→ **EXERCISE DATA**

————————

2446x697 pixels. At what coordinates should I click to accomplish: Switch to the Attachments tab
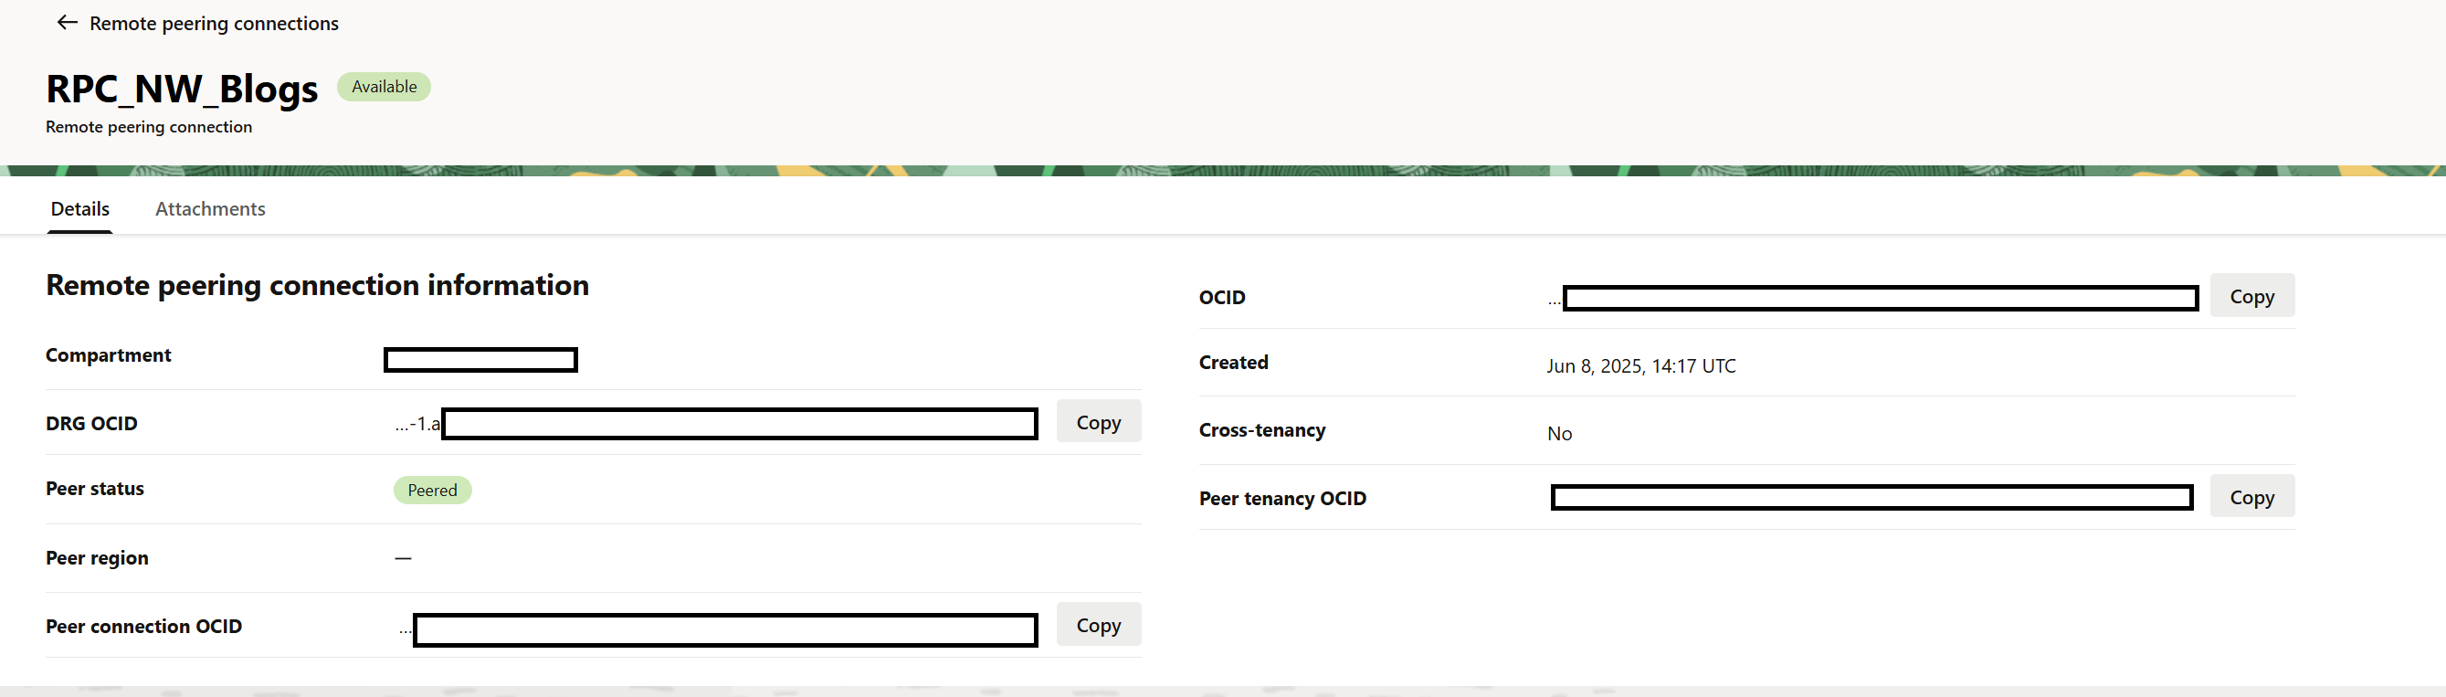(210, 209)

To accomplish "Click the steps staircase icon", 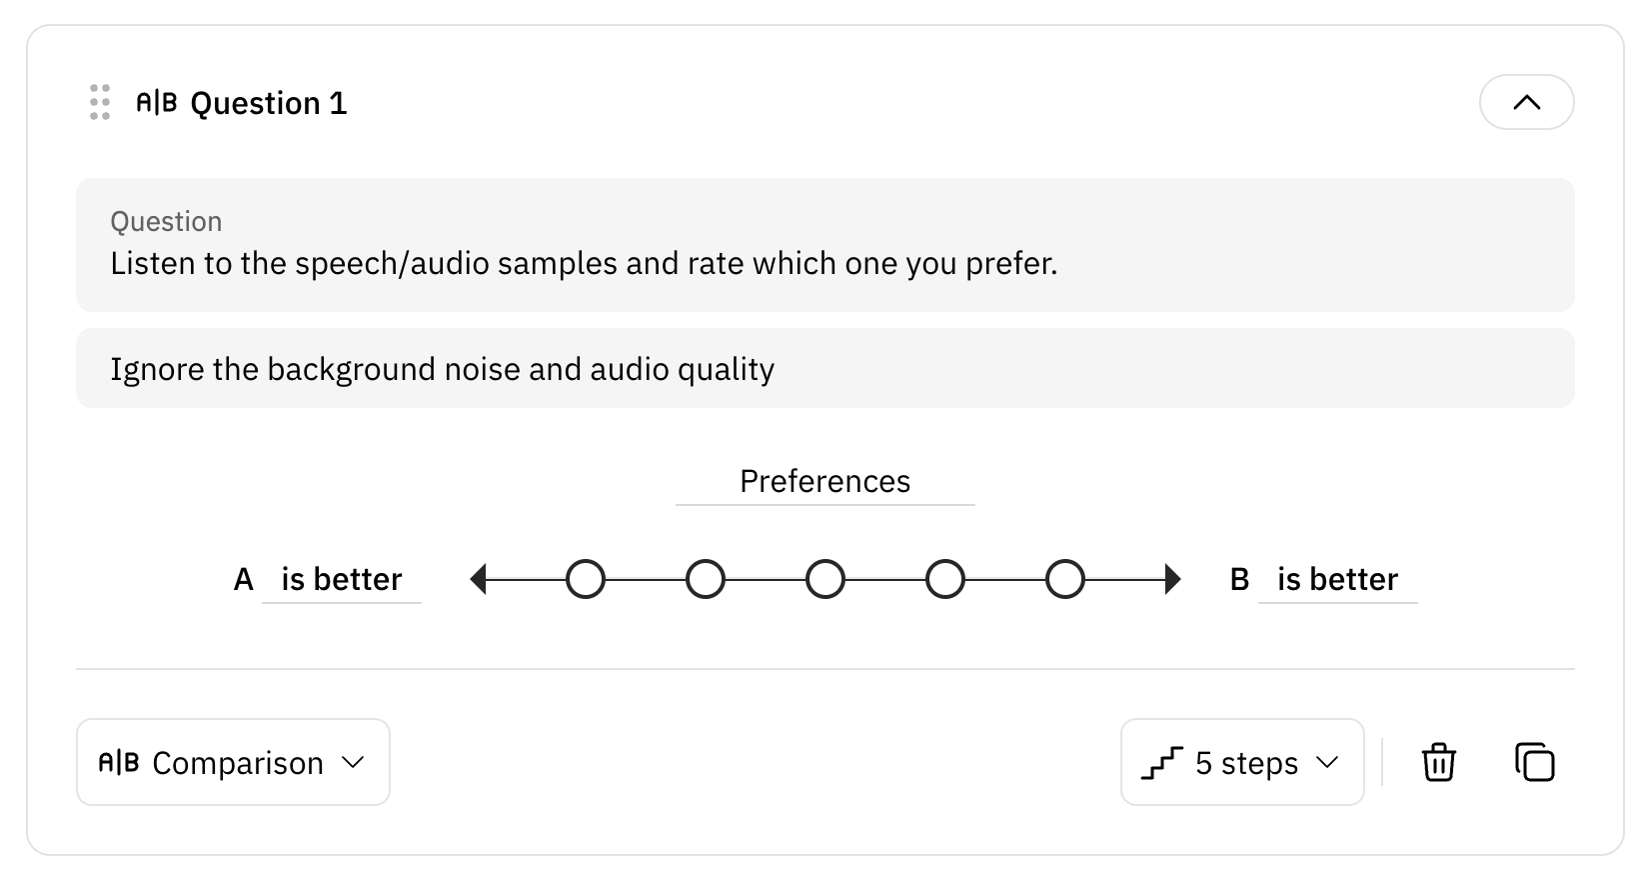I will [x=1162, y=763].
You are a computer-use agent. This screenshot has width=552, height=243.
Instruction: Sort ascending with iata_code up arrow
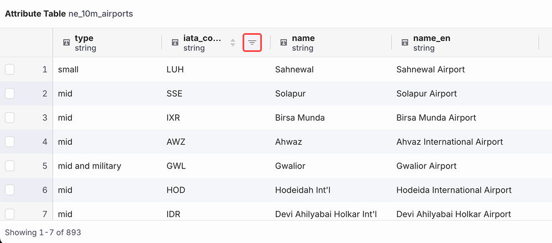tap(233, 40)
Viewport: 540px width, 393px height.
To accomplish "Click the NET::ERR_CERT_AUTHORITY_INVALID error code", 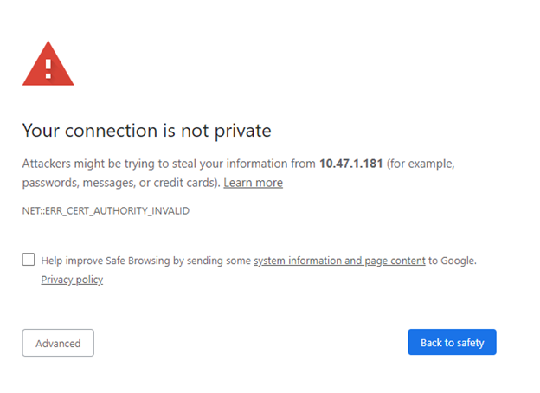I will [x=106, y=210].
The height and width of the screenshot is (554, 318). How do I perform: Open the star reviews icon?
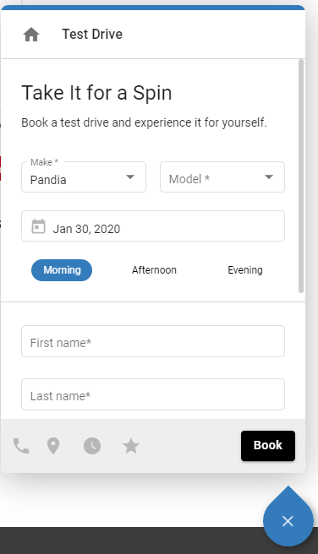(131, 446)
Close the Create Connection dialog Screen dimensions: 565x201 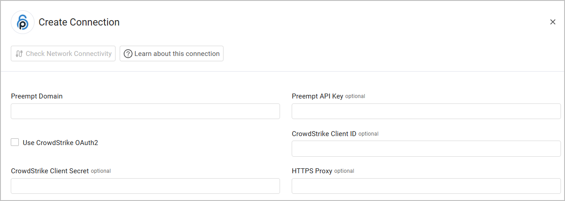pos(552,22)
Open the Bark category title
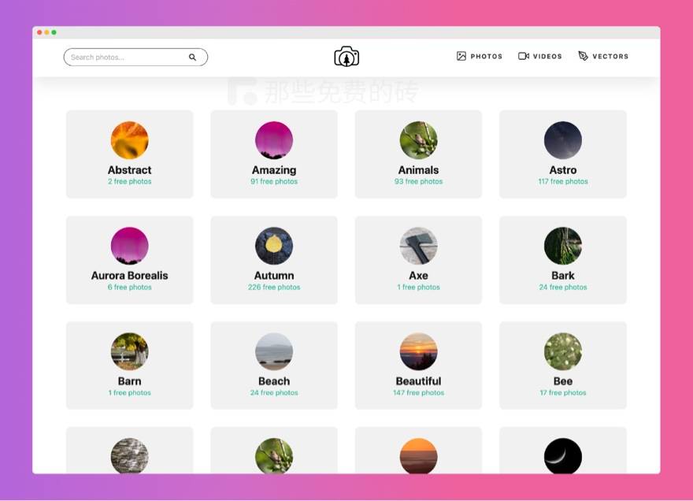The width and height of the screenshot is (693, 501). point(563,276)
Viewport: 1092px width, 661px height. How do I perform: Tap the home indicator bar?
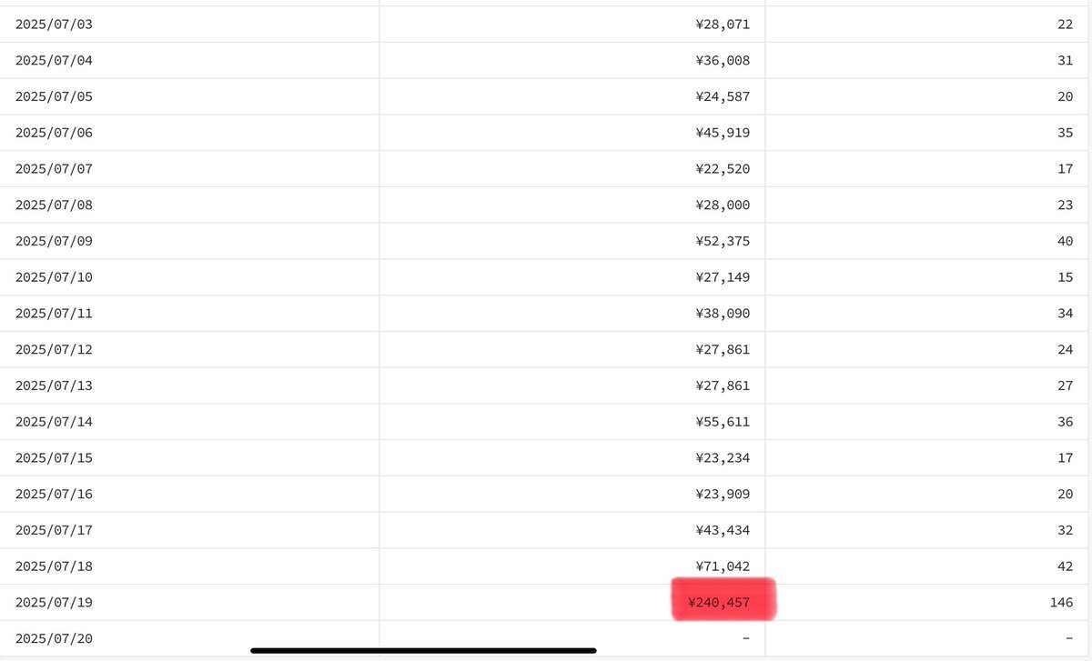423,650
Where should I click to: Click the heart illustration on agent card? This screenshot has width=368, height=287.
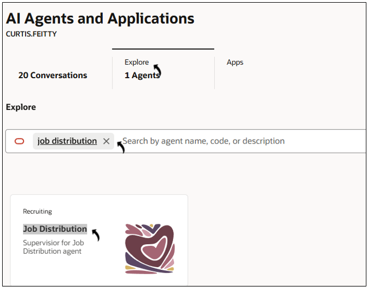tap(150, 249)
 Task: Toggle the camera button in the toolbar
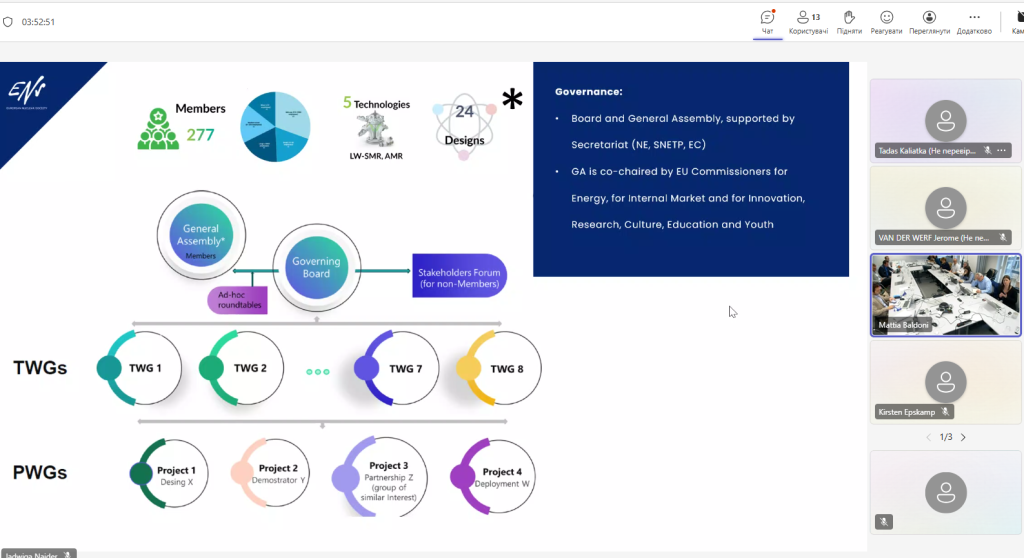pos(1015,21)
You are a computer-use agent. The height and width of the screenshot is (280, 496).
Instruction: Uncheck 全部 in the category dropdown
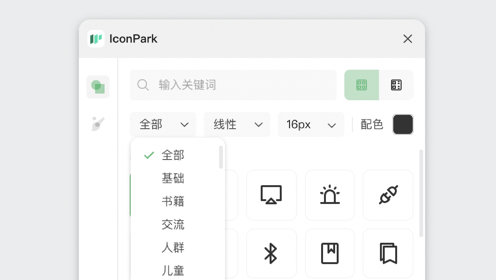pos(173,156)
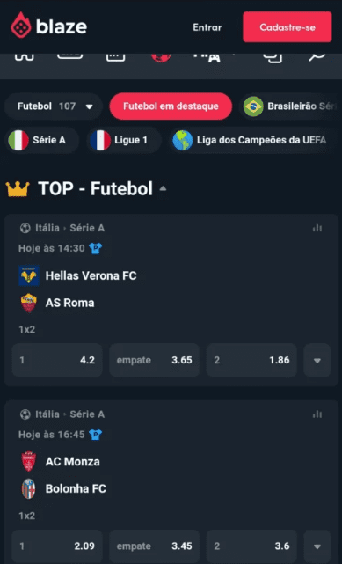Select the active red soccer ball sport icon
This screenshot has height=564, width=342.
click(161, 57)
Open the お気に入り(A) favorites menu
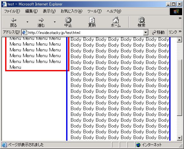Image resolution: width=184 pixels, height=149 pixels. point(72,11)
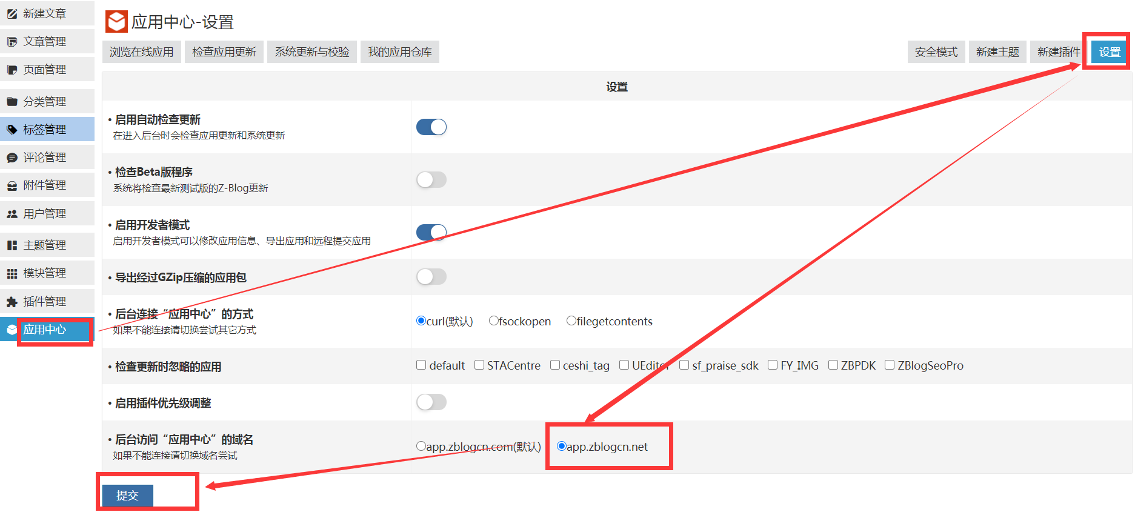This screenshot has height=515, width=1135.
Task: Click the Comment Management (评论管理) bubble icon
Action: coord(12,158)
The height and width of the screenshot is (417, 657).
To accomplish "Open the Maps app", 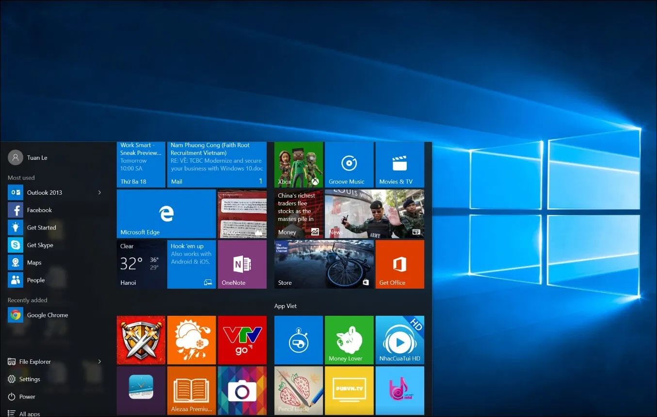I will pos(35,262).
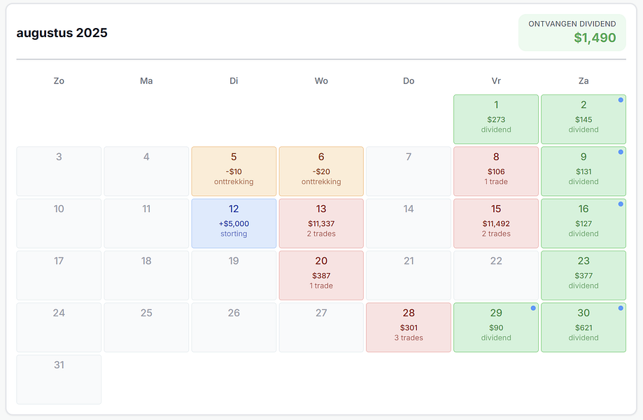Select the August 12 storting of +$5,000

pyautogui.click(x=234, y=223)
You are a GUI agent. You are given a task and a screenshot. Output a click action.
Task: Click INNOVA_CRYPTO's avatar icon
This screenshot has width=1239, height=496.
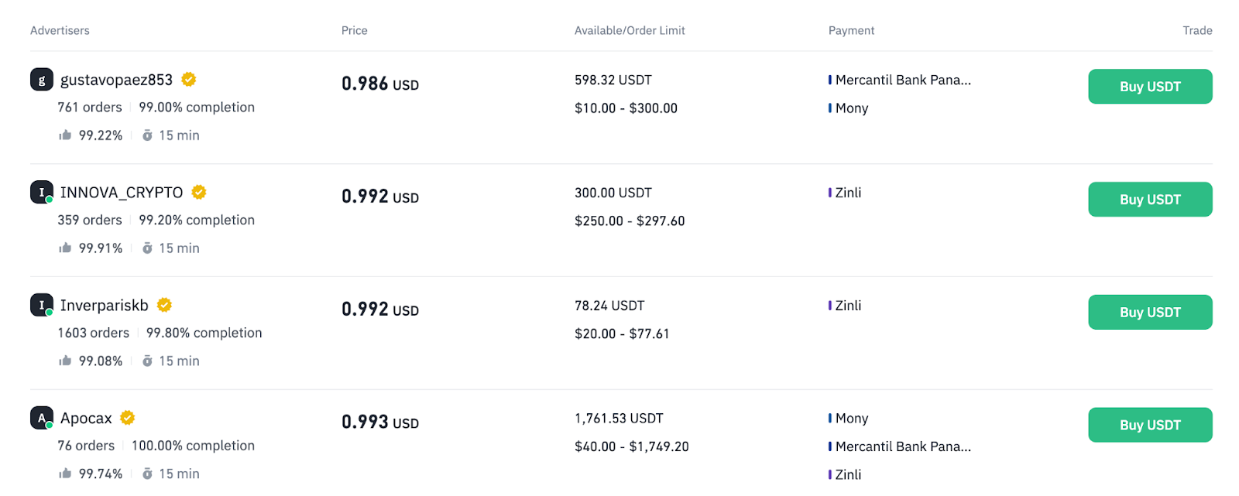(x=42, y=192)
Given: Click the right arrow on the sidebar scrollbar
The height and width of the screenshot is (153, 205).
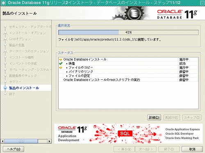Looking at the screenshot, I should click(x=49, y=141).
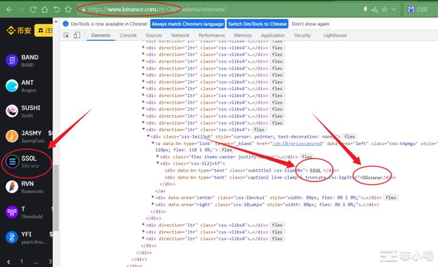Click the YFI yearn.finance coin icon
Viewport: 438px width, 267px height.
(x=11, y=237)
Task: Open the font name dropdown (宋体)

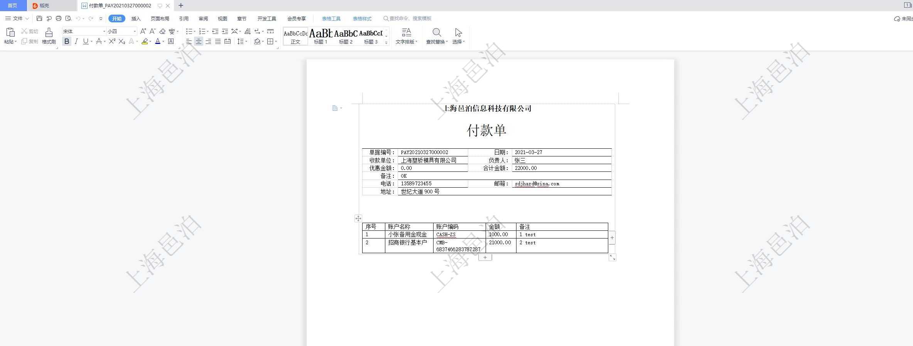Action: click(104, 31)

————————

→ **WORK REQUEST**
Look through the entries and find each line that has the string "computer". Copy those lines.

→ **SOLUTION**
You are a computer-use agent. This screenshot has width=552, height=243.
You are a computer-use agent. The height and width of the screenshot is (280, 496).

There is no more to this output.